To be honest, I don't read very many of the articles there - not my interest -
but I love the Index.

------
HalcyonMuse
<http://www.economist.com/> and <http://seedmagazine.com/> have great
reputations... at least in my book. They have a very high ratio of signal to
noise, in my opinion. I often enjoy <http://www.physorg.com/>, though it's
frequently a little over my head... at the same time, I appreciate that they
don't pull the punches, so to speak.

------
dkarl
I find that the more magazines I have, the less I get out of them, because I'm
able to pass over the "huh? meh" articles in favor of articles I know I'm
interested in. It's hard to remind myself that I don't already know what's
interesting and what isn't. Easy solution: I subscribe to The New Yorker and
The Atlantic in dead-tree form and read them cover to cover (except the New
Yorker's local stuff, since I'm not in New York.)

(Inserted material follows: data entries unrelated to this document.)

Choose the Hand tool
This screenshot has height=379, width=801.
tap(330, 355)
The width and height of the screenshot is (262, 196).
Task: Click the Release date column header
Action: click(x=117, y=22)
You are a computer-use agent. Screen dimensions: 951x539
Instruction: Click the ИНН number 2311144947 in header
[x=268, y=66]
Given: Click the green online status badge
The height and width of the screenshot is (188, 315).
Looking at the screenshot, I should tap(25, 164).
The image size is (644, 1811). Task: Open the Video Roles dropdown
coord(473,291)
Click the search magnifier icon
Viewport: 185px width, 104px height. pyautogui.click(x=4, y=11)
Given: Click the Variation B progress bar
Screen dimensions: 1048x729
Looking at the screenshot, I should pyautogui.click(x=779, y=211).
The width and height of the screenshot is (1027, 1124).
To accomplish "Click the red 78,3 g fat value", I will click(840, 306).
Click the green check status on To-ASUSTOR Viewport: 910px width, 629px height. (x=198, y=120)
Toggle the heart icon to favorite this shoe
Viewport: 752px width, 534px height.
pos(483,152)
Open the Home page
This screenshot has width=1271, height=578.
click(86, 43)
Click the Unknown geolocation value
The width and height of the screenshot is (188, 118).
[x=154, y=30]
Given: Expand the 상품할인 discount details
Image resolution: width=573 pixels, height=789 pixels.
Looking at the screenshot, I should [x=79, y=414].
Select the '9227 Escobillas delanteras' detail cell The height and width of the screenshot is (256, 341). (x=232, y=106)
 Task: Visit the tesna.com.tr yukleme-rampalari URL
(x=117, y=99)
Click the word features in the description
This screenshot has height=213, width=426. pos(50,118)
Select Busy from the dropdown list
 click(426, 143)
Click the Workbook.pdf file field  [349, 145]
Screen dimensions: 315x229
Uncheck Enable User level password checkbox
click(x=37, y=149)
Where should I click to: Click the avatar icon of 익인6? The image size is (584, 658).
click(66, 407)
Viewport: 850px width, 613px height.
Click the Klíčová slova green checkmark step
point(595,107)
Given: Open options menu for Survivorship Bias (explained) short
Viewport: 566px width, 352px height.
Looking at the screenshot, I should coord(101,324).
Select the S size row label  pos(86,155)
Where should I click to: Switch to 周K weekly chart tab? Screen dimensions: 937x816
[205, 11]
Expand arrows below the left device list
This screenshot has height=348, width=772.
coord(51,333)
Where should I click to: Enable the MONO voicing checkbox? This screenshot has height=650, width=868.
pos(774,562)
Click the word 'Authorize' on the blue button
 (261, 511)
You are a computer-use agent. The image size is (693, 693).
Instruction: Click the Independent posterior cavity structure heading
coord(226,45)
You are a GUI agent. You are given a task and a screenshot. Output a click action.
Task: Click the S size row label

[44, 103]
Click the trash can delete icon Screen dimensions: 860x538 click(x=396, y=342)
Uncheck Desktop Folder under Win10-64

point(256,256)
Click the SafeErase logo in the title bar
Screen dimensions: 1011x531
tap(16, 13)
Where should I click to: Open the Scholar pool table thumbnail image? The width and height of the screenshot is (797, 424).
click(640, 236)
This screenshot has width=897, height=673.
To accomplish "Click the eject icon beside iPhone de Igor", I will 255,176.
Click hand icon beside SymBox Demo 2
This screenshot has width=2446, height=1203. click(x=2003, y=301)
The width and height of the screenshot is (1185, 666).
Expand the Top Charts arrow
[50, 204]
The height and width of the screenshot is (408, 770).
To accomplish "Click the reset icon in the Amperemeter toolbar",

I don't understand how someone could consume a dozen magazines a month. I
don't have time for more than two (well, plus National Geographic; my
Grandmother gives me a subscription every year.) Maybe I read too much in
newspapers (like telling time by looking at the second hand of the clock) or
on the internet, or maybe I'm just a slow reader.

------
Donald
<http://www.nplusonemag.com/> Hipster's New Yorker. Less prolific, but makes
up with more pretension.

American politics: <http://nplusonemag.com/dev/test/drupal-test/obama>

Global politics: [http://nplusonemag.com/dev/test/drupal-test/?q=defending-
dic...](http://nplusonemag.com/dev/test/drupal-test/?q=defending-dictatorship-
another-view-pakistan)

Caustic film reviews: <http://www.nplusonemag.com/dark-knight>

------
chris11
I really like the New Yorker, especially the comics, but that has already been
mentioned. Harvard Business Review (hbr.com) has some well written free
articles. Makezine.com has interesting projects to work on.

------
PaulMorgan
Mother Jones Magazine: <http://www.motherjones.com/>